No puede dejar de analizarse lo que ha ocurrido en Chile. Aunque no lo parezca, tiene alguna relación con lo que viene sucediendo en el Perú. Como se sabe, el proceso constituyente chileno acaba de terminar con un apabullante resultado: aproximadamente dos tercios de la ciudadanía rechazó el proyecto de nueva Constitución que se propuso. El número es macizo y no deja lugar a dudas: la gente quiere que se recojan sus pretensiones, no las de quienes dicen representarla.
Una breve historia dará sentido al alcance mencionado: en octubre de 2019, el pueblo chileno salió masivamente a las calles exigiendo cambios, principalmente menos desigualdades. El fenómeno se denominó estallido social. Se encausó políticamente el reclamo y ocho de cada diez chilenos –el 80%- decidió que se prepararse una nueva Constitución. En el Perú se ha pretendido lo mismo, aunque sin ninguna movilización popular.

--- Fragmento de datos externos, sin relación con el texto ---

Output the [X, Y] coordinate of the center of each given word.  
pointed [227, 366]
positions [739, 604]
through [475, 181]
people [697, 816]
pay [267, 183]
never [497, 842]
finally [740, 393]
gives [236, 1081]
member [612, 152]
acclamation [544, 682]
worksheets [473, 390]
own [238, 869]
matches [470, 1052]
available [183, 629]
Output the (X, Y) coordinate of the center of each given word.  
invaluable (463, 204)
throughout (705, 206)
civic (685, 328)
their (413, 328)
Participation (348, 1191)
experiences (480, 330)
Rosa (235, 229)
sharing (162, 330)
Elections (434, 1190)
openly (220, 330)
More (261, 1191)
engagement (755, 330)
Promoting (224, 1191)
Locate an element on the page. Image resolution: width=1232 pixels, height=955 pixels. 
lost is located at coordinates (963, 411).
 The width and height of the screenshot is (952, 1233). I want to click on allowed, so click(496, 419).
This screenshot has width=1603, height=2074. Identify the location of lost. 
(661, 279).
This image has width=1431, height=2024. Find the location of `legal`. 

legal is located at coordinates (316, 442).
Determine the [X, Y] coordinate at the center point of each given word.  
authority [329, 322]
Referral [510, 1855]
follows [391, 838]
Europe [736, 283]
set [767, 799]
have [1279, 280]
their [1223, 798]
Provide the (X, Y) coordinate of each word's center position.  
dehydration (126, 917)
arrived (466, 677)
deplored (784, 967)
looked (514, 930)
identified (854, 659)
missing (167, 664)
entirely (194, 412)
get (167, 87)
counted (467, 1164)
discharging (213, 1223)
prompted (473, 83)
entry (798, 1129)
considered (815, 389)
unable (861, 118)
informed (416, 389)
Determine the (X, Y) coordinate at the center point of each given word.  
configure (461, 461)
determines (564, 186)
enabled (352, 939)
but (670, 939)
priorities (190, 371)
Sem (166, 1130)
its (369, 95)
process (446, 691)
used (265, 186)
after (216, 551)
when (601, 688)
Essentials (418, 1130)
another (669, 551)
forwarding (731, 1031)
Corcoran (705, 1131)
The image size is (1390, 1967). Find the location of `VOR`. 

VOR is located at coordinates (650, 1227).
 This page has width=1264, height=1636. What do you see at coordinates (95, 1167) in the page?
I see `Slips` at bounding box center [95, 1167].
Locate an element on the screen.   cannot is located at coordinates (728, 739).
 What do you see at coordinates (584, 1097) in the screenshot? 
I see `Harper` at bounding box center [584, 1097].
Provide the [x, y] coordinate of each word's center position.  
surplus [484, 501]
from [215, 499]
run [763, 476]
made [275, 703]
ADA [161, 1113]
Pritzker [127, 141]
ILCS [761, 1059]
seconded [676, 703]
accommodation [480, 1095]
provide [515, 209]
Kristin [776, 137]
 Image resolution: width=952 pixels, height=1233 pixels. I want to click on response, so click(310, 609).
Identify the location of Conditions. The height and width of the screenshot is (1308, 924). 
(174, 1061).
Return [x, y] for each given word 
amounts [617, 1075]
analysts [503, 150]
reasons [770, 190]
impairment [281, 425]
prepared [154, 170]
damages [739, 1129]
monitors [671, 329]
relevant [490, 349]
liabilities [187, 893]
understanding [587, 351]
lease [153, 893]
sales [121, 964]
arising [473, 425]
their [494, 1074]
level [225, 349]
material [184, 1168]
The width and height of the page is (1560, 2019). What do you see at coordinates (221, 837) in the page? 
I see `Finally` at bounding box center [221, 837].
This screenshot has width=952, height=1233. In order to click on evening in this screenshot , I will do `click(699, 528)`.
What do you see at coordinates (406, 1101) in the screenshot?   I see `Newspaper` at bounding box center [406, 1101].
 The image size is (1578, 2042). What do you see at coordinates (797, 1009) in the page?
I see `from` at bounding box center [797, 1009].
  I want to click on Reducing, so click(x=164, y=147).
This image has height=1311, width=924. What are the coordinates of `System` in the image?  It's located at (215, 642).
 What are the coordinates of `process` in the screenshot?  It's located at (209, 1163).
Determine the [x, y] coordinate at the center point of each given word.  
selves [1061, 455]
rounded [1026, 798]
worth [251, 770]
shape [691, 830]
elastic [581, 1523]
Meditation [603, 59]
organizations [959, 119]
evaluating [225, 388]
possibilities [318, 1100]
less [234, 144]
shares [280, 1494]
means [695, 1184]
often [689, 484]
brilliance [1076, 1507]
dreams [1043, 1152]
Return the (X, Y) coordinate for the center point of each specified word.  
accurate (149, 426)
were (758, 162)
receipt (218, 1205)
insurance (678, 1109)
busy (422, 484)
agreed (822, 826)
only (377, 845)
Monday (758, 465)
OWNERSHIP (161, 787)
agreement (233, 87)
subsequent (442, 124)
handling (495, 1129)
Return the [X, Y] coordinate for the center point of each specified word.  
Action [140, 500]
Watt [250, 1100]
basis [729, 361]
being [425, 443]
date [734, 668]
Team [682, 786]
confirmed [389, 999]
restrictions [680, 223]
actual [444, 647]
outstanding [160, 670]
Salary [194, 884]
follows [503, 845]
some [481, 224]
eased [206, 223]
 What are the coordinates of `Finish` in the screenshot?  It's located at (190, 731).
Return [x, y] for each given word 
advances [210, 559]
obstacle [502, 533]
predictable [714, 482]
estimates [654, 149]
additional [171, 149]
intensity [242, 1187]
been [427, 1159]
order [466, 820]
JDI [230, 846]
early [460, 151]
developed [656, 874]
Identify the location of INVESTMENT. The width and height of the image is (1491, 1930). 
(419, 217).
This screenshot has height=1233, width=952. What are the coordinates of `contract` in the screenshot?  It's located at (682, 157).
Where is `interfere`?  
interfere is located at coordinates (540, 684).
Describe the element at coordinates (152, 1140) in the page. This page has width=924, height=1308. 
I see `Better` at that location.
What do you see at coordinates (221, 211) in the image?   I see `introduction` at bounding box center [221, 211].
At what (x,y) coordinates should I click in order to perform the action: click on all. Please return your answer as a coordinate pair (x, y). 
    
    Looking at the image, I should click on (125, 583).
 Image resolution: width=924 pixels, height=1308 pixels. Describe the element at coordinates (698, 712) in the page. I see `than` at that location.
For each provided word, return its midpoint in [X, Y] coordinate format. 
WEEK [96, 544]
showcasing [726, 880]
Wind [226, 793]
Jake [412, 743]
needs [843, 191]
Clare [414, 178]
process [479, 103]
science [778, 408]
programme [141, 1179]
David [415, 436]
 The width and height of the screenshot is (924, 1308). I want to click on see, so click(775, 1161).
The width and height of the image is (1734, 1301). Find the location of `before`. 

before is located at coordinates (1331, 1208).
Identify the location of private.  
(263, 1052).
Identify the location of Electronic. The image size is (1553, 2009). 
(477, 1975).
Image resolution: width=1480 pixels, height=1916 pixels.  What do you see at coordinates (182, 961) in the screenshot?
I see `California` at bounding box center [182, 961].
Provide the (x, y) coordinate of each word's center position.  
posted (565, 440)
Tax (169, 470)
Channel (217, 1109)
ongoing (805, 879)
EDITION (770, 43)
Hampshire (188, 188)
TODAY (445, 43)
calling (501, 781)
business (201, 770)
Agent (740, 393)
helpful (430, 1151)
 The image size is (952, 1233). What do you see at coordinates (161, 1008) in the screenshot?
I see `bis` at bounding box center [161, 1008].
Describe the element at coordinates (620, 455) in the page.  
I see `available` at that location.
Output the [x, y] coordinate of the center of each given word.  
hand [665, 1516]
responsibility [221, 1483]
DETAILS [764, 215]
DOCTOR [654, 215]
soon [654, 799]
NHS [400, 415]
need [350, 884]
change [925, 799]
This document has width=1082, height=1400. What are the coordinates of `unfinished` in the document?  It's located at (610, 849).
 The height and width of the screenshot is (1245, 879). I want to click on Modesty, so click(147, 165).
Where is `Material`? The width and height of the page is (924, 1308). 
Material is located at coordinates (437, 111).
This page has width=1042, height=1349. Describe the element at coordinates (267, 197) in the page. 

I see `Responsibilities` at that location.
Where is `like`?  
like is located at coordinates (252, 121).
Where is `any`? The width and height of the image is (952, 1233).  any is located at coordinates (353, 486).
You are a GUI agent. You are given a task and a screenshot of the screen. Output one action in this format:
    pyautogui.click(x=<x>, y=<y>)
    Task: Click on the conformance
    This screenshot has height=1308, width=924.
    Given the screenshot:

Instalada la Asamblea Constituyente en Chile, empieza a cobrar forma la desconexión entre los representantes y la ciudadanía. Los elegidos creen que tienen carta blanca para sus iniciativas y perfilan la sociedad que ellos creen que sus representados deben tener. No es la que la ciudadanía quiere sino la que ellos interpretan que desea. Es el mismo equívoco en el que está el Perú desde hace buen tiempo: la clase política considera que representa los intereses del pueblo, cuando lo que hace es resguardar los propios.
Es así entonces como en el proceso constituyente chileno empiezan a plantearse una serie de iniciativas extremas y en algunos casos delirantes: instaurar el concepto de la plurinacionalidad, que es entendido por la gente como el fin de la república unitaria. No hay un raciocinio antropológico sino simple sentido común. Se consagra la idea de eliminar el Poder Judicial centralizado para crear sistemas de justicia diferenciados: dicho de otra manera, habrá ciudadanos con más derechos que otros, lo cual resulta inaceptable. Y lo extremo fue constitucionalizar el aborto y asumir la sensible temática acerca del género. Estas son solo algunas de las más elocuentes disposiciones que recogía el proyecto de nueva Constitución para Chile. Como lo ha acreditado el resultado del denominado plebiscito de salida: la inmensa mayoría ciudadana ha rechazado ese diseño de país.
Una consecuencia central del proceso ha sido entonces acreditar el divorcio entre la élite dirigente, convertida en constituyente, y los deseos de la gente, que pueden resumirse básicamente en garantizar educación para todos, asegurar salud universal y brindar seguridad ciudadana. Imponer su propia agenda a espalda de las mayorías tiene sus consecuencias. Este fenómeno también puede aplicarse en el Perú: el desencuentro de la clase política con la ciudadanía es manifiesto.
Una Constitución es –se sostiene, con razón- un tratado de paz: hacerlo posible supone que la conversación se convierta en acuerdo; reconociendo que hay un otro, aun siendo adversario, con iguales derechos que uno. Chile no consensuo sus disensos: una consecuencia más de su frustrado proceso constituyente. Hay que evitar que el Perú siga haciendo lo mismo.